Atop another metal table, a sheep-sized, stupendously pretty, white, and ultra-fluffy Pyrenees named Millie received the last of her bath and hairdo from Maryssa. Marie Antoinette, after her two hours of wardrobe, makeup, and white wig poufing, could not have looked more resplendent and ready for her court. But Millie was no Marie. After she was lowered to the floor, she padded into the hallway, away from the madding crowds, to slump regally alone.
Another galoot-sized dog, Lily, an umber-gold boxer-lab, peered at me with faint distrust. By and by, however, she accepted me as a pack member, and passed me repeatedly as I sat cross-legged on the floor, each time treating me to a long lick of my left ear. A big goldendoodle, Charley, greeted with gentle bumps from either her left hip or her right, depending on the direction from which she approached. My favorite-looking dog, Dave, a mini goldendoodle with big empathic brown eyes set in a muzzle of dark blond permed-looking curls, looked for all the world as if he wanted to hustle over and become my bff, but each time I called, “Dave! C’mere!” he looked hopeful, tried out a tentative step, then froze. At last, Maryssa scooped him up and placed him in my arms like a newborn baby.

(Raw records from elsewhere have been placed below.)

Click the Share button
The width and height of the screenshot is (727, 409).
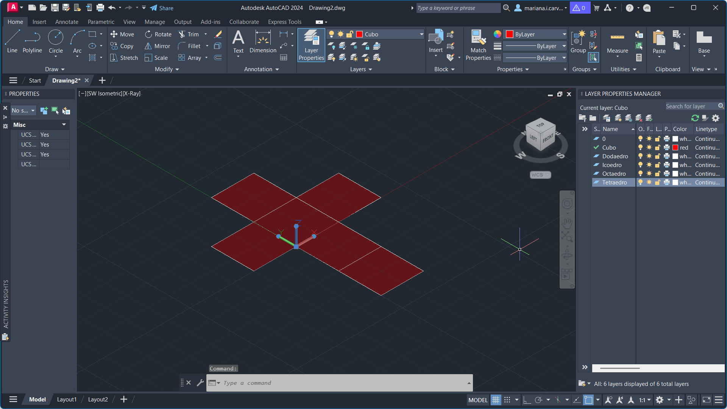click(x=162, y=8)
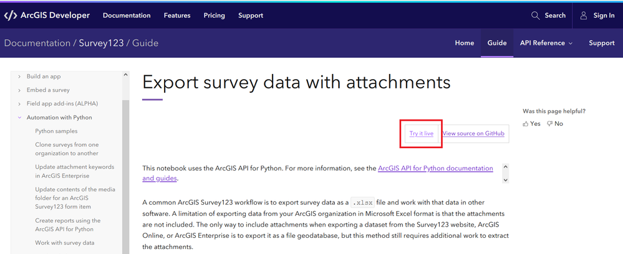Switch to the Home tab
Viewport: 623px width, 254px height.
465,43
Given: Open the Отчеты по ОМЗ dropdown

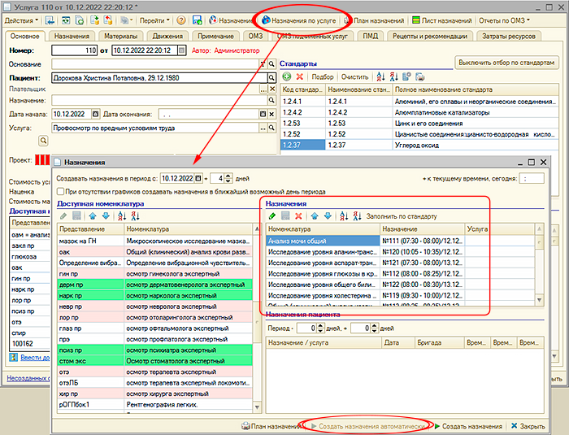Looking at the screenshot, I should (x=504, y=20).
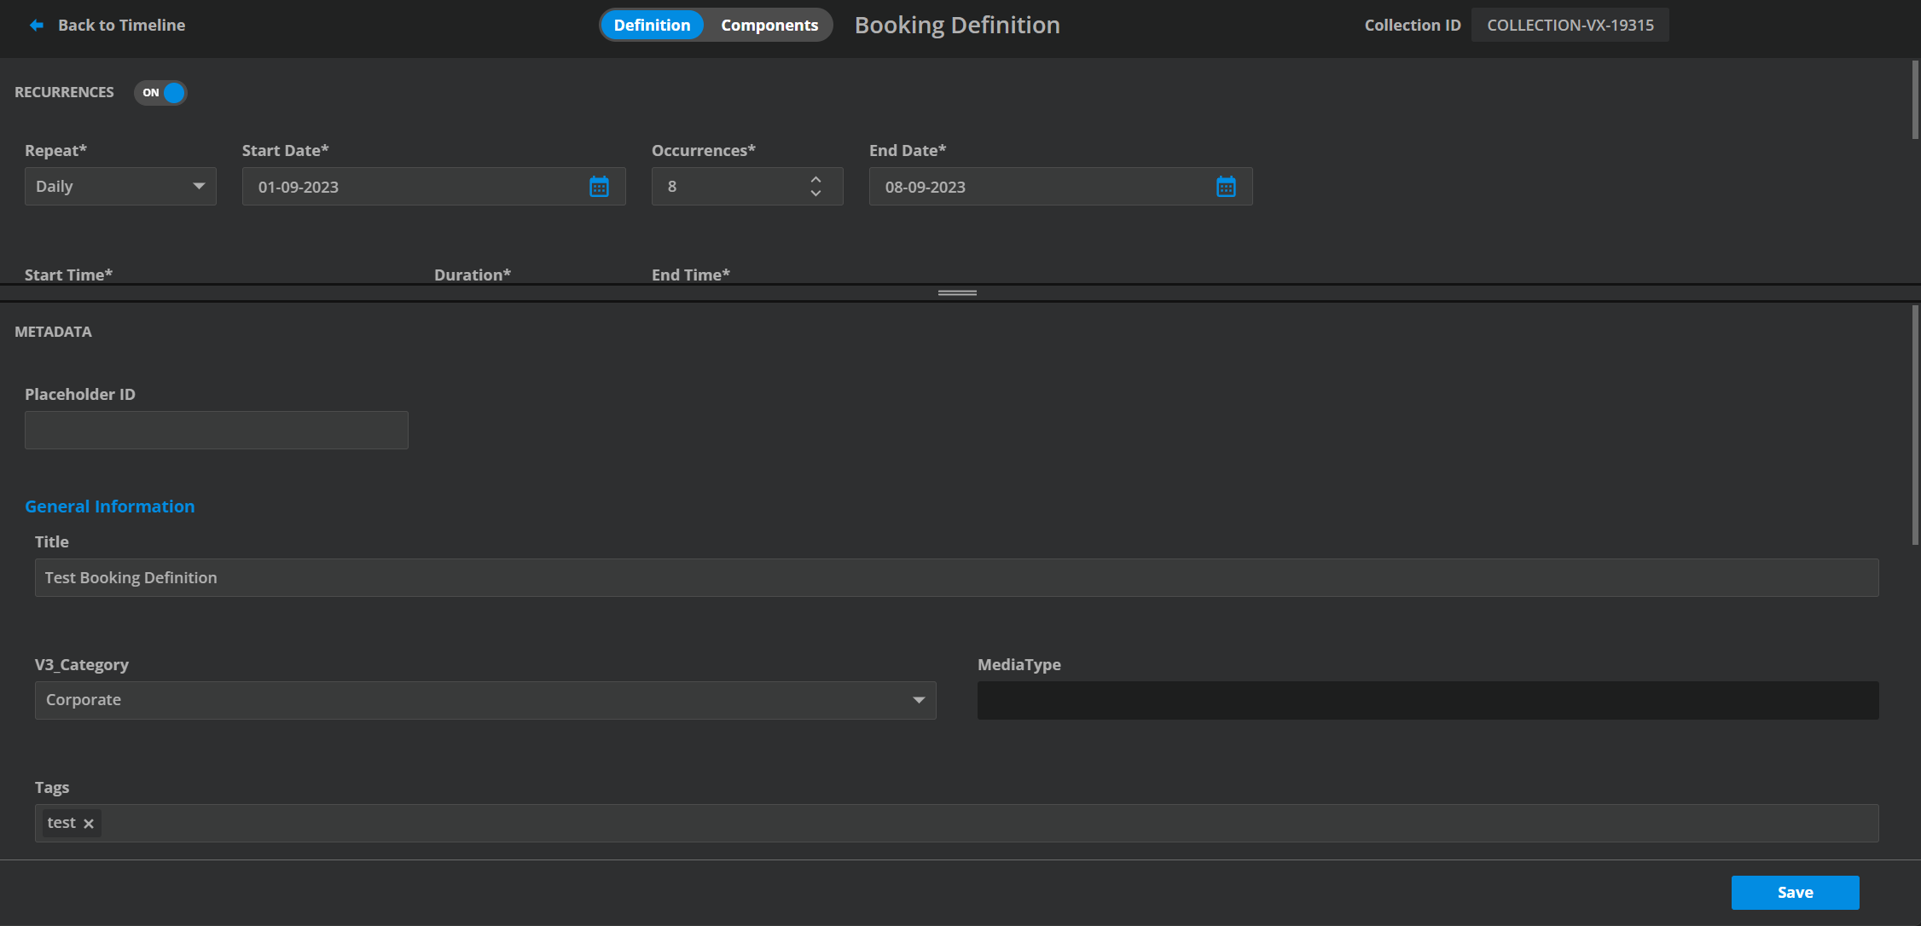Click the Start Date text field
Viewport: 1921px width, 926px height.
click(409, 187)
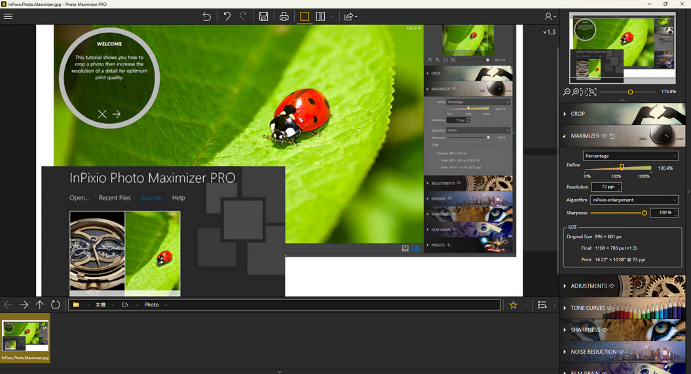Toggle Tone Curves visibility eye icon
The height and width of the screenshot is (374, 691).
610,308
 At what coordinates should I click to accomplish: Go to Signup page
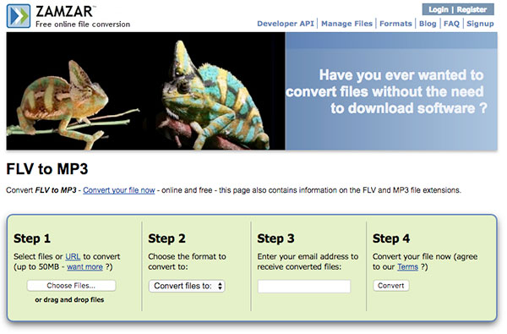[x=480, y=24]
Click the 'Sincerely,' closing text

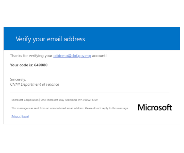(18, 80)
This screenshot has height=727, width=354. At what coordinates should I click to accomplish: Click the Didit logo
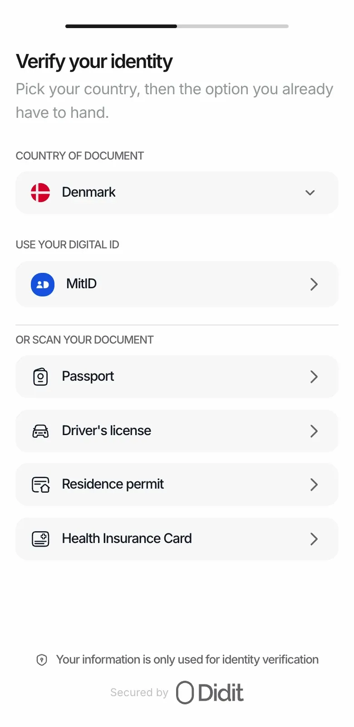[210, 693]
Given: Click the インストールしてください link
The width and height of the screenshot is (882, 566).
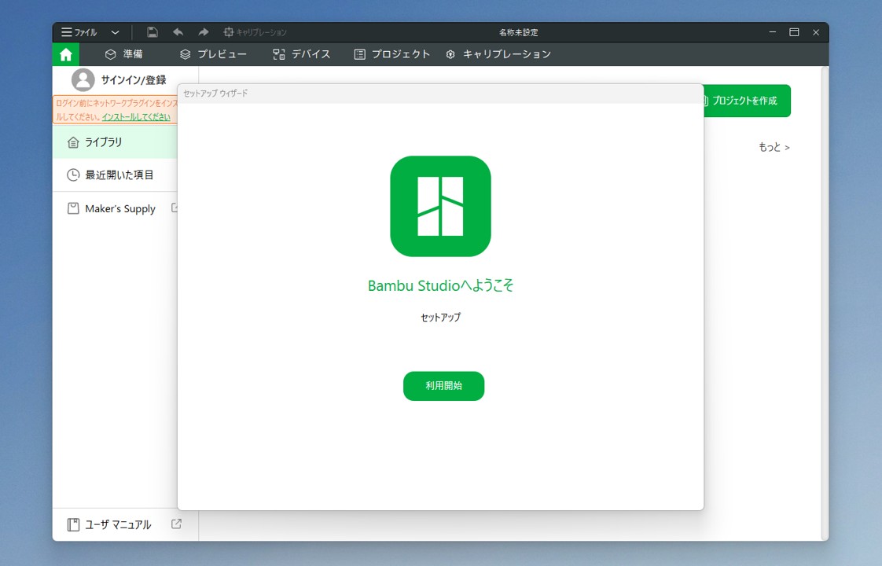Looking at the screenshot, I should coord(136,117).

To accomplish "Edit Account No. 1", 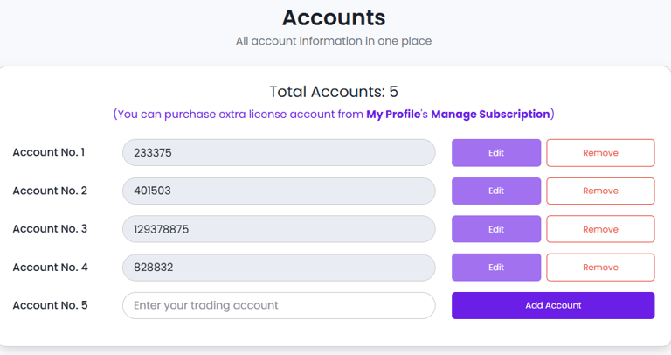I will coord(495,153).

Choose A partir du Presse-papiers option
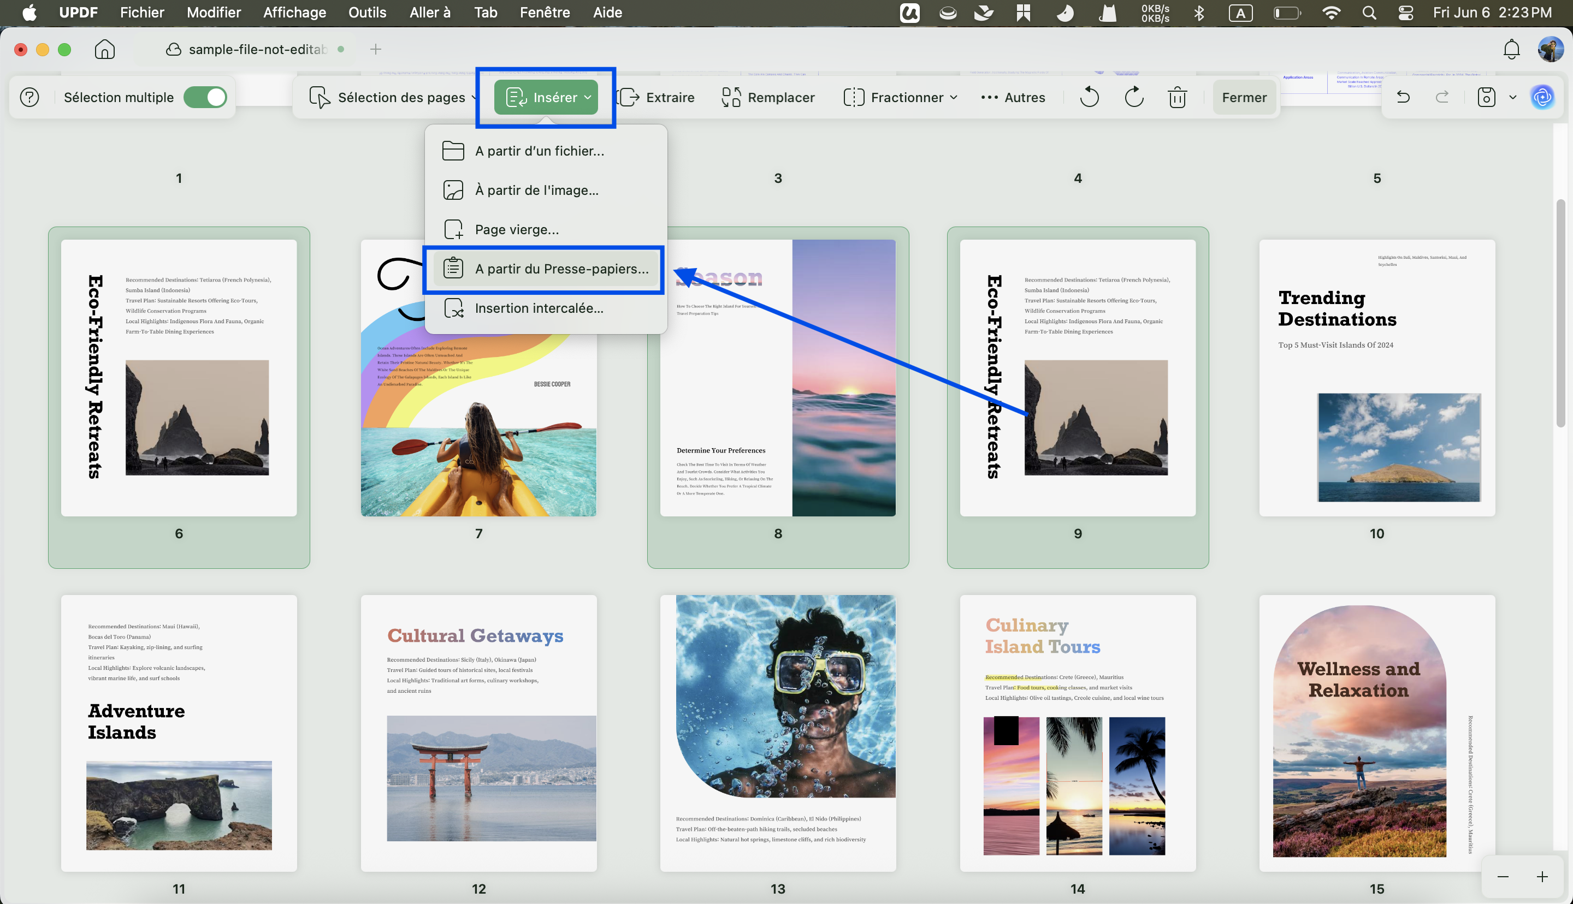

As I roosted on the floor, it occurred to me that little white Ollie had made a home of my lap, like a position he’d assumed for over a hundred lifetimes. His implicit trust put me over the moon. (A message to Ollie’s owner: If at any time you need to drop him off with someone, for however long, even forever, call me!).
At the end of my time with the nine dogs, I told Ruth I’d gladly toil for her and, in fact, I’d pay her for the privilege. It was only later that I realized I’d done no work whatsoever; I’d simply chilled with those furry buddies.
A cure for melancholy? Well, sort of. Unlike waiting five weeks for Prozac to kick in, the company of dogs creates instant bliss. But only a number of minutes later at the bus stop in the West Tisbury business district, as I sat and read the not-so-satisfying novel I’d brought along, and nibbled a curiously tasteless peanut butter cookie — the sandwich joint was out of chocolate chip — I was back in the Slough of Despond. For pooch company to work as any kind of real therapy, you’d have to live and travel with eight or nine dogs at all times. That’s a lot of kibble and bowls, walks and poop-scoops and, galloping borzois! Can you imagine the vet bills?
So maybe punching the clock full-time for Ruth is the answer? And yet, as mentioned, this reporter, by sheer accident and innate laziness and irresistible distractions, performed no work whatsoever.
And you know those leggings and sundress I wore to the “job”? Straight into the trash.
Guess I’ll have to make do with my one goofy dog. At least winter’s coming, and he loves to snuggle on cold nights (it’s strictly platonic).